**Exercise objective**
Retype every entry precisely and keep each line whole.

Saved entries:
= = =

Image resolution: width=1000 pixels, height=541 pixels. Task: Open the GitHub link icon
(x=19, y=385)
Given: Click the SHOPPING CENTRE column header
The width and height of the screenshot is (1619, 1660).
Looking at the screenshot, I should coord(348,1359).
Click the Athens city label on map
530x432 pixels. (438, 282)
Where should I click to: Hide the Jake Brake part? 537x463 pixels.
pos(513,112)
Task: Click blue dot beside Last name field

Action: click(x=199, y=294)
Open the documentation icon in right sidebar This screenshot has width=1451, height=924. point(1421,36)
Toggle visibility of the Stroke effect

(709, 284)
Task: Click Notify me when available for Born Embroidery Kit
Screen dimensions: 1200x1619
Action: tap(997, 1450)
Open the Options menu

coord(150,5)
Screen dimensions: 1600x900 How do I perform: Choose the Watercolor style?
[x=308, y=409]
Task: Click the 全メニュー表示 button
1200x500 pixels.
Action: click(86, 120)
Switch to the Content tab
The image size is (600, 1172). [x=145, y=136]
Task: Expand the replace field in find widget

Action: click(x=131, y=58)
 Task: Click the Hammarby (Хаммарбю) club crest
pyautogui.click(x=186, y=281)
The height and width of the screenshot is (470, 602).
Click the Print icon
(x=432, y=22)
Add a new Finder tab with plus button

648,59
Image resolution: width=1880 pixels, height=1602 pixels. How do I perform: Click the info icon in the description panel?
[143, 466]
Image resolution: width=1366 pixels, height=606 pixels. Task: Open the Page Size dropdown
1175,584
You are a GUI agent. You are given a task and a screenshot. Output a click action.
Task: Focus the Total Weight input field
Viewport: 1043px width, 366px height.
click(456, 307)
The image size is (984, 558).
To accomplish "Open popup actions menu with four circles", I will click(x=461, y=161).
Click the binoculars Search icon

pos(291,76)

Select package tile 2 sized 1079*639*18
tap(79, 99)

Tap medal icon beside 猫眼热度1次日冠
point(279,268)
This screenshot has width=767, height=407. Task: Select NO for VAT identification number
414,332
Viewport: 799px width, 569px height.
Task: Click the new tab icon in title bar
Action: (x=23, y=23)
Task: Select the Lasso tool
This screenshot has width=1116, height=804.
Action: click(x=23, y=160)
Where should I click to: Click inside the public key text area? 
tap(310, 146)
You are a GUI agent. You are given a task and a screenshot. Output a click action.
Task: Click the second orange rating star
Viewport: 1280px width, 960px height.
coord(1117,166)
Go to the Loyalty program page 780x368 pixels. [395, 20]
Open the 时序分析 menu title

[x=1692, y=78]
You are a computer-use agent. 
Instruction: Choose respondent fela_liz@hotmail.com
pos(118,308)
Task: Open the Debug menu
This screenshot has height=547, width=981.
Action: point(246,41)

= = =

**Exercise answer**
Image resolution: width=1000 pixels, height=541 pixels. Task: Open the GitHub link icon
(x=19, y=385)
Given: Click the SHOPPING CENTRE column header
The width and height of the screenshot is (1619, 1660).
Looking at the screenshot, I should coord(348,1359).
Click the Athens city label on map
530x432 pixels. (438, 282)
Where should I click to: Hide the Jake Brake part? 537x463 pixels.
pos(513,112)
Task: Click blue dot beside Last name field

Action: click(x=199, y=294)
Open the documentation icon in right sidebar This screenshot has width=1451, height=924. point(1421,36)
Toggle visibility of the Stroke effect

(709, 284)
Task: Click Notify me when available for Born Embroidery Kit
Screen dimensions: 1200x1619
Action: tap(997, 1450)
Open the Options menu

coord(150,5)
Screen dimensions: 1600x900 How do I perform: Choose the Watercolor style?
[x=308, y=409]
Task: Click the 全メニュー表示 button
1200x500 pixels.
Action: click(86, 120)
Switch to the Content tab
The image size is (600, 1172). [x=145, y=136]
Task: Expand the replace field in find widget

Action: click(x=131, y=58)
 Task: Click the Hammarby (Хаммарбю) club crest
pyautogui.click(x=186, y=281)
The height and width of the screenshot is (470, 602).
Click the Print icon
(x=432, y=22)
Add a new Finder tab with plus button

648,59
Image resolution: width=1880 pixels, height=1602 pixels. How do I perform: Click the info icon in the description panel?
[143, 466]
Image resolution: width=1366 pixels, height=606 pixels. Task: Open the Page Size dropdown
1175,584
You are a GUI agent. You are given a task and a screenshot. Output a click action.
Task: Focus the Total Weight input field
Viewport: 1043px width, 366px height.
click(456, 307)
The image size is (984, 558).
To accomplish "Open popup actions menu with four circles", I will click(x=461, y=161).
Click the binoculars Search icon

pos(291,76)

Select package tile 2 sized 1079*639*18
tap(79, 99)

Tap medal icon beside 猫眼热度1次日冠
point(279,268)
This screenshot has width=767, height=407. Task: Select NO for VAT identification number
414,332
Viewport: 799px width, 569px height.
Task: Click the new tab icon in title bar
Action: (x=23, y=23)
Task: Select the Lasso tool
This screenshot has width=1116, height=804.
Action: click(x=23, y=160)
Where should I click to: Click inside the public key text area? 
tap(310, 146)
You are a GUI agent. You are given a task and a screenshot. Output a click action.
Task: Click the second orange rating star
Viewport: 1280px width, 960px height.
coord(1117,166)
Go to the Loyalty program page 780x368 pixels. [395, 20]
Open the 时序分析 menu title

[x=1692, y=78]
You are a computer-use agent. 
Instruction: Choose respondent fela_liz@hotmail.com
pos(118,308)
Task: Open the Debug menu
This screenshot has height=547, width=981.
Action: point(246,41)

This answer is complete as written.